(Records for processing begins)
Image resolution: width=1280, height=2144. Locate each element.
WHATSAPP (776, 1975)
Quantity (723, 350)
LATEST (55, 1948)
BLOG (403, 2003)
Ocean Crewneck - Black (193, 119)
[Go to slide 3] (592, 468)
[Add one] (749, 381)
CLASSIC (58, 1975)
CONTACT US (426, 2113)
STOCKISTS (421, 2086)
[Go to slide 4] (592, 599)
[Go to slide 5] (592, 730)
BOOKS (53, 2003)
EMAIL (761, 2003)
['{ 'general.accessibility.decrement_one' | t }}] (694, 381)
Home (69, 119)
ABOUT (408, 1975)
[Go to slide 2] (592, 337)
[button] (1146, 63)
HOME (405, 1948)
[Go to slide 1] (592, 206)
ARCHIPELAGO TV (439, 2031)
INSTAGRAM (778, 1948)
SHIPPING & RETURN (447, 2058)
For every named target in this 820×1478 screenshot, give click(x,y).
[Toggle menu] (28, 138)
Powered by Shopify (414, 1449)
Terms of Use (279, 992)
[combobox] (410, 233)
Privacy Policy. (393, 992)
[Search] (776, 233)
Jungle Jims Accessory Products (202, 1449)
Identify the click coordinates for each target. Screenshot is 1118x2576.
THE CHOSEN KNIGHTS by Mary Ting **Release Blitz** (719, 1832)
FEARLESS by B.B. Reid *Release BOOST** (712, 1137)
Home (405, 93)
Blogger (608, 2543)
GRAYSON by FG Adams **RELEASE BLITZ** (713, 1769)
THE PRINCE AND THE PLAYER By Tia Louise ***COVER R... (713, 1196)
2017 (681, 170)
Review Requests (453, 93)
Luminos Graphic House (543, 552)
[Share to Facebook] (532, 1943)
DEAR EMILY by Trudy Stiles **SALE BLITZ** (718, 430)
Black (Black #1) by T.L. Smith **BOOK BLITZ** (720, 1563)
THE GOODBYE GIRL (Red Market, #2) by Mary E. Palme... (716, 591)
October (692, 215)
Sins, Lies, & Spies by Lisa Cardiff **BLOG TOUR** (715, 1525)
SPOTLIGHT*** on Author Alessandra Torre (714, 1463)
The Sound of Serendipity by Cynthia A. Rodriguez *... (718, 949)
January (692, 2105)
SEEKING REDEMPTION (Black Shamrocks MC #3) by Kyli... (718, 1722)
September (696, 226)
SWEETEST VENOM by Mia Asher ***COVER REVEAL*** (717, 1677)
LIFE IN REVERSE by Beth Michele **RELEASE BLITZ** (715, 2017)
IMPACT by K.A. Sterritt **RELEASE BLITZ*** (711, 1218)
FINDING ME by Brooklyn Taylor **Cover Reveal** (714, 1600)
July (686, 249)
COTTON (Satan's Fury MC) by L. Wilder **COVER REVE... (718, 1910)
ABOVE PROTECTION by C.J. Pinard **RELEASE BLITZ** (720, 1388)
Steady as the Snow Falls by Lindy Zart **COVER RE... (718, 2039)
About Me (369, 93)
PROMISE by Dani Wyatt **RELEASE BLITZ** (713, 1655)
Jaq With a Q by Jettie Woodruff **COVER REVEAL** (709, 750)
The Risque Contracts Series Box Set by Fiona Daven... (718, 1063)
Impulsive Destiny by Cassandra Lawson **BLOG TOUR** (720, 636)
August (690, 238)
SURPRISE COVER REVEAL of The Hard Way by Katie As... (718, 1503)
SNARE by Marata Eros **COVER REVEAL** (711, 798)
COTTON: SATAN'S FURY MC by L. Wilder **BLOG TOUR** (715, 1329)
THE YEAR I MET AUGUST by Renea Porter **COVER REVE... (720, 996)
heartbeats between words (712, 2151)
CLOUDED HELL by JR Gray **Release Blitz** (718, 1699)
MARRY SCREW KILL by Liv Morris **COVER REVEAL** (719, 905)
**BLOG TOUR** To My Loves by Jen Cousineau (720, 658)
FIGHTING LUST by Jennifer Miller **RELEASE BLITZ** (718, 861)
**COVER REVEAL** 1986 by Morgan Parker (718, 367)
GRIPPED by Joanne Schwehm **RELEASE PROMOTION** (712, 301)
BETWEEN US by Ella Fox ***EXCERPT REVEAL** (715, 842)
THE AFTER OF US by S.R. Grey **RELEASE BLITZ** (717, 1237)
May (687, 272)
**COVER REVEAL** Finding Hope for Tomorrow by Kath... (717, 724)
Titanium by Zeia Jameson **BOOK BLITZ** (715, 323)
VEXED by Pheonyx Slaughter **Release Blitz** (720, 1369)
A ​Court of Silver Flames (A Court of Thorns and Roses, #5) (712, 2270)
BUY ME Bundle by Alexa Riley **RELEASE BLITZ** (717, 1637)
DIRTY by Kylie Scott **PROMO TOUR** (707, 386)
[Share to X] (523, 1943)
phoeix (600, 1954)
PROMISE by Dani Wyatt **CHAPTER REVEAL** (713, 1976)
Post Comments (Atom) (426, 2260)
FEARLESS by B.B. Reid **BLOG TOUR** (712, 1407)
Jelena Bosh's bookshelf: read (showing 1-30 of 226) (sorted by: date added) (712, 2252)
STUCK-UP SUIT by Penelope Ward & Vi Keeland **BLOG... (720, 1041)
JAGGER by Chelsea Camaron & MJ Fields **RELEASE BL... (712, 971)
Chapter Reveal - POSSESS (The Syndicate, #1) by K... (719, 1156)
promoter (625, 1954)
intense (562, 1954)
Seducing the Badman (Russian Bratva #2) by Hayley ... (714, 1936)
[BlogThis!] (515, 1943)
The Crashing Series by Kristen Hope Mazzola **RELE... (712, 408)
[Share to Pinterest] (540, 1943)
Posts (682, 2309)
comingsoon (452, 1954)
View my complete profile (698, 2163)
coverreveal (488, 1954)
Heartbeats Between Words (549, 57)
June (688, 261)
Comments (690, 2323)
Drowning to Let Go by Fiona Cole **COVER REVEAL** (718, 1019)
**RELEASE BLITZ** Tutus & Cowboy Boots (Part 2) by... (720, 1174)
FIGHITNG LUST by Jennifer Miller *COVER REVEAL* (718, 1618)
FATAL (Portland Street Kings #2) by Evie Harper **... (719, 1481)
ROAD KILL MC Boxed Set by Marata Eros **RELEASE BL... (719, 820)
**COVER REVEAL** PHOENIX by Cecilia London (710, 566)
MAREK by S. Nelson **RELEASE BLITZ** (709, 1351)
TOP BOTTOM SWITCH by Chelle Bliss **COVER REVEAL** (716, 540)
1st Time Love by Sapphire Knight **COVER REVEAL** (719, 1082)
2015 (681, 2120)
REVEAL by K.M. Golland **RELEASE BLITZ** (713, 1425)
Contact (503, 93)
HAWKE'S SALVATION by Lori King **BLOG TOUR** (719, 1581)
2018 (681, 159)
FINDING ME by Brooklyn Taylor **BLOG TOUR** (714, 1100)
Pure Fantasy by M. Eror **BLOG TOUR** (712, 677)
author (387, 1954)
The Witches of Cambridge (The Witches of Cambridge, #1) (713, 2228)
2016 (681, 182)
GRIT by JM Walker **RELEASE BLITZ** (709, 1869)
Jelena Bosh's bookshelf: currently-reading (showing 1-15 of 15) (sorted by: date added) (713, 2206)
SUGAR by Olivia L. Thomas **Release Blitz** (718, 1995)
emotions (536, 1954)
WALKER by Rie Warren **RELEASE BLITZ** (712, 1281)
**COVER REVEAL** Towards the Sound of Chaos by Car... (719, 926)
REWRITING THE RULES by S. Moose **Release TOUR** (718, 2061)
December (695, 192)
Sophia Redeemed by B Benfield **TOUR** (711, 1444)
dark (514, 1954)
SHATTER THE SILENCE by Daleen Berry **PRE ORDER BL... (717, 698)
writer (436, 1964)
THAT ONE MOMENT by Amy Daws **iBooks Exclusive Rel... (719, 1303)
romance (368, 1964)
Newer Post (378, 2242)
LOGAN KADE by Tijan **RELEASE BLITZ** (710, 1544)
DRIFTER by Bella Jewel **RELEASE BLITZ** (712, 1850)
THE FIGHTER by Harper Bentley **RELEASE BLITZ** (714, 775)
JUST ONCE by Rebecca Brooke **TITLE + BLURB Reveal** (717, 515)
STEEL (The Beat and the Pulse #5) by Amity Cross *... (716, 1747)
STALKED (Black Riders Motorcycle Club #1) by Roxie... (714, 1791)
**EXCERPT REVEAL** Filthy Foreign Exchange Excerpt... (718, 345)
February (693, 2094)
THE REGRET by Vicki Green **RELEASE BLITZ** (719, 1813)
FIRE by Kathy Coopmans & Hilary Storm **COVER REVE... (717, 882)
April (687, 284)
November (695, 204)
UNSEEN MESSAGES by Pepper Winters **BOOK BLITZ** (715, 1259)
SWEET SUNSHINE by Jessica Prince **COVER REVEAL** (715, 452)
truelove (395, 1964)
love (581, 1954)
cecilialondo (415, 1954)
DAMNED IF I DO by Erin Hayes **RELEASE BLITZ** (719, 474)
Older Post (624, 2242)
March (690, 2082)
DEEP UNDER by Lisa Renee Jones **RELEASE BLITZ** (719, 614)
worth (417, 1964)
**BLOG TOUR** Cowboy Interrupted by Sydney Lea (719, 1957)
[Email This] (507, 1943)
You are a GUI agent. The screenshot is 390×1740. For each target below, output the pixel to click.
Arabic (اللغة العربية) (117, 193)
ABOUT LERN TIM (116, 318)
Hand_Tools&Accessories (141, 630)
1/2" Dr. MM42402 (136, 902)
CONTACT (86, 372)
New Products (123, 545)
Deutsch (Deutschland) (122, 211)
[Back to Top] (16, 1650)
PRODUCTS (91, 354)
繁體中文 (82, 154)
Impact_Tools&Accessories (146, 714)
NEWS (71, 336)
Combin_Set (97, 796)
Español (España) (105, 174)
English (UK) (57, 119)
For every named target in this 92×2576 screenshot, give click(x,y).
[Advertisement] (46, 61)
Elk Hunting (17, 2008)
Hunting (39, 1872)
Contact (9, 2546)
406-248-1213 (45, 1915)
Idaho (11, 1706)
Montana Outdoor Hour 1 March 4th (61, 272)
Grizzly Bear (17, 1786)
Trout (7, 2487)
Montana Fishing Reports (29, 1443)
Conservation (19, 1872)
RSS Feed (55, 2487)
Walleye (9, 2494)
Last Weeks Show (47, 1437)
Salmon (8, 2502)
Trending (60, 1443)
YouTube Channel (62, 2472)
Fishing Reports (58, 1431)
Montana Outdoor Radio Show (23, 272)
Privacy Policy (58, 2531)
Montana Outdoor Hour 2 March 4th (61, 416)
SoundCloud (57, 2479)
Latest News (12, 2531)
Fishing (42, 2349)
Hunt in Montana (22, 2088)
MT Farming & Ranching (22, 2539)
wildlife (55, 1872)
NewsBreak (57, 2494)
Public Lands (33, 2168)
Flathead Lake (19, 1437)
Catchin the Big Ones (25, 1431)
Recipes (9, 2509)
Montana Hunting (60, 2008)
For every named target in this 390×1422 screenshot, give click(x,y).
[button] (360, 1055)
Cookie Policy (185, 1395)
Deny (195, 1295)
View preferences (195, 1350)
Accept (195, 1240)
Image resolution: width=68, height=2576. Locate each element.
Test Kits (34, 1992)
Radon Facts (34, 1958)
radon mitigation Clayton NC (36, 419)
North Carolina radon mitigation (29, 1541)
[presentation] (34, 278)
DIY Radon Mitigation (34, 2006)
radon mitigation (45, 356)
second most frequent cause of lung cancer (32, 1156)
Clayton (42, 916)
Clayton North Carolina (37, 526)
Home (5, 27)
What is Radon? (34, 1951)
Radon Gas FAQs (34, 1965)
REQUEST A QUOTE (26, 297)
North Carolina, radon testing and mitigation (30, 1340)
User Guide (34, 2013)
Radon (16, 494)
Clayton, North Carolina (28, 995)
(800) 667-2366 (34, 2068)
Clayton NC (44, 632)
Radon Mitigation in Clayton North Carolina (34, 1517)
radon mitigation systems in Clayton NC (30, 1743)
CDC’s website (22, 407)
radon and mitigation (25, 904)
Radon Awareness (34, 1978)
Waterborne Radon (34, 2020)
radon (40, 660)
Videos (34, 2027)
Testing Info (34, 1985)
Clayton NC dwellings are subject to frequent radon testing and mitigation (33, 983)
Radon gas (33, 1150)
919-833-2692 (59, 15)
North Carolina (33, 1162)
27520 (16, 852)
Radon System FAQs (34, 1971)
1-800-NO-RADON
(Records for processing ends)
• _What to produce_
Leave out every line above except those from the line with "Idaho (11, 1706)" up to and including the line with "Clayton (42, 916)", and copy those exactly.

• _Response to the task_
Idaho (11, 1706)
Montana Outdoor Hour 1 March 4th (61, 272)
Grizzly Bear (17, 1786)
Trout (7, 2487)
Montana Fishing Reports (29, 1443)
Conservation (19, 1872)
RSS Feed (55, 2487)
Walleye (9, 2494)
Last Weeks Show (47, 1437)
Salmon (8, 2502)
Trending (60, 1443)
YouTube Channel (62, 2472)
Fishing Reports (58, 1431)
Montana Outdoor Radio Show (23, 272)
Privacy Policy (58, 2531)
Montana Outdoor Hour 2 March 4th (61, 416)
SoundCloud (57, 2479)
Latest News (12, 2531)
Fishing (42, 2349)
Hunt in Montana (22, 2088)
MT Farming & Ranching (22, 2539)
wildlife (55, 1872)
NewsBreak (57, 2494)
Public Lands (33, 2168)
Flathead Lake (19, 1437)
Catchin the Big Ones (25, 1431)
Recipes (9, 2509)
Montana Hunting (60, 2008)
For every named target in this 390×1422 screenshot, give click(x,y).
[button] (360, 1055)
Cookie Policy (185, 1395)
Deny (195, 1295)
View preferences (195, 1350)
Accept (195, 1240)
Image resolution: width=68, height=2576. Locate each element.
Test Kits (34, 1992)
Radon Facts (34, 1958)
radon mitigation Clayton NC (36, 419)
North Carolina radon mitigation (29, 1541)
[presentation] (34, 278)
DIY Radon Mitigation (34, 2006)
radon mitigation (45, 356)
second most frequent cause of lung cancer (32, 1156)
Clayton (42, 916)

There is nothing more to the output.